Founded in 1945, the privately held, third-generation family business manufactures and sources every part for its products from within the United States.

The company has been a supplier to Wal-Mart for the past three years, a beneficiary of the retail giant’s 2013 launch of its Made in USA initiative. The Bentonville, Ark., company pledged to purchase $250 billion worth of American-made goods over 10 years – on top of the U.S. products it already was buying, though the retail giant wouldn’t disclose what it was spending in that realm.

“We’ve seen a 10 percent growth in our business due to the deal with Wal-Mart,” said Jason Harrow, 42, president of the company that was founded by his grandfather.

Harrow put Hollywood Bed’s revenue at between $25 million and $50 million.

At an event this month where the company unveiled its plans for the new facility, Harrow emphasized the importance of having retail chains such as Wal-Mart as a customer.

“There’s an important ripple effect when a company like Wal-Mart makes the decision to buy a made-in-the-USA product,” Harrow said. “Not only does it help our company and all of our employees, but it helps our cardboard supplier, our steel supplier, our rivet supplier, and their employees and families.”

Local to national

Hollywood Bed had a much different clientele for much of its history.

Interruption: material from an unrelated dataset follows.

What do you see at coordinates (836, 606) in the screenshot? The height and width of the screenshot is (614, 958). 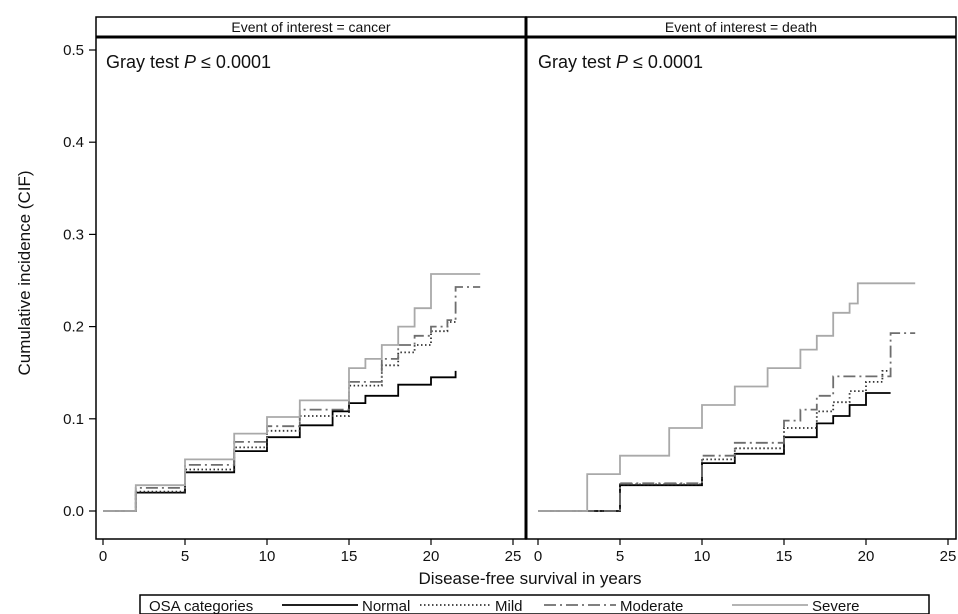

Its founder, Irving Harrow, an immigrant from Poland who moved to the United States in the late 1930s, settled in Cleveland and found work crafting metal bed frames and support products by punching holes in steel with a hand tool, according to his son Larry Harrow, 70, who is chief executive, chairman, and majority shareholder of the company.

The elder Harrow said his father moved to Los Angeles in the early 1940s after marrying an Angeleno and started making bed frames because it was the only thing he knew how to do well.

Hollywood Bed dabbled in diversifying its products by manufacturing mattresses in 1974.